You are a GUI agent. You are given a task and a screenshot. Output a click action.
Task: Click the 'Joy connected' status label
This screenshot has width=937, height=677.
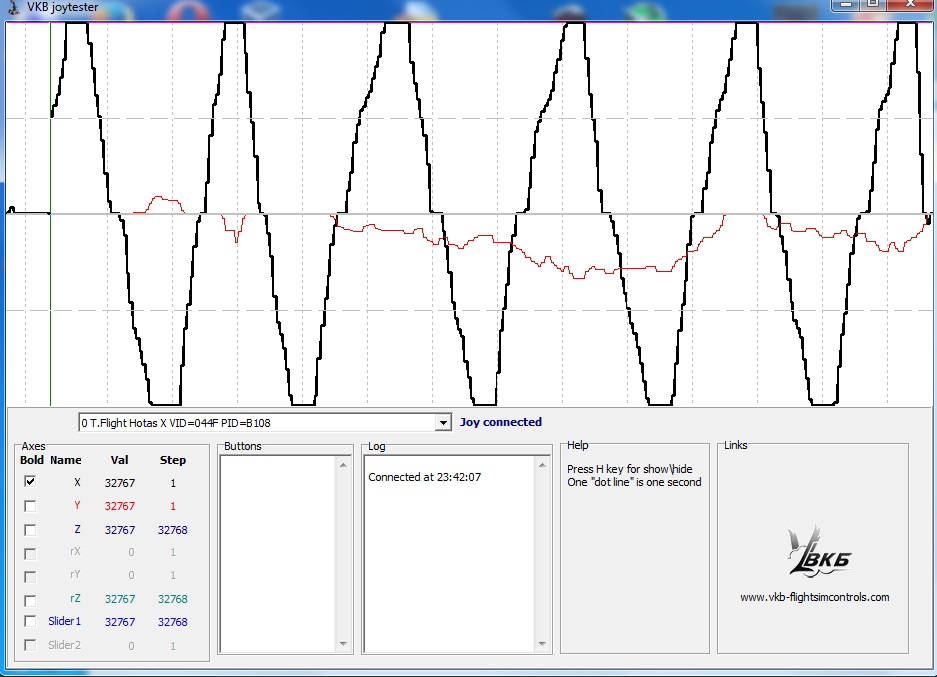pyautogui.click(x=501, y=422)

--

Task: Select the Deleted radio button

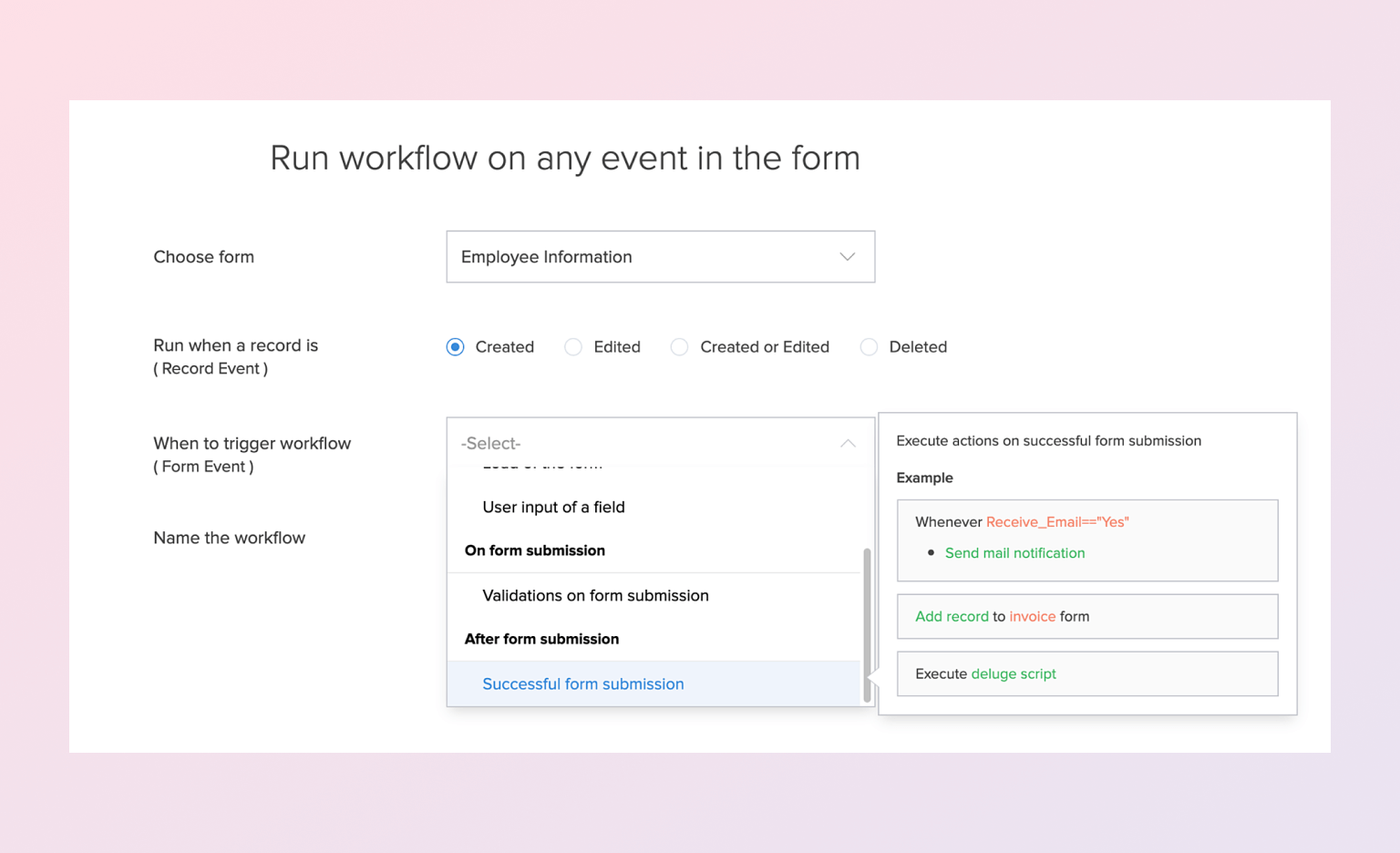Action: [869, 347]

■ Given instruction:
Edit the part of the listing that opens with the line containing "You are a GUI" and closes with the line containing "pyautogui.click(x=501, y=422)": replace "status label" with "status indicator" and keep everything else the same. Leave the pictures out of your answer.

■ Response below:
You are a GUI agent. You are given a task and a screenshot. Output a click action.
Task: Click the 'Joy connected' status indicator
This screenshot has width=937, height=677.
pyautogui.click(x=501, y=422)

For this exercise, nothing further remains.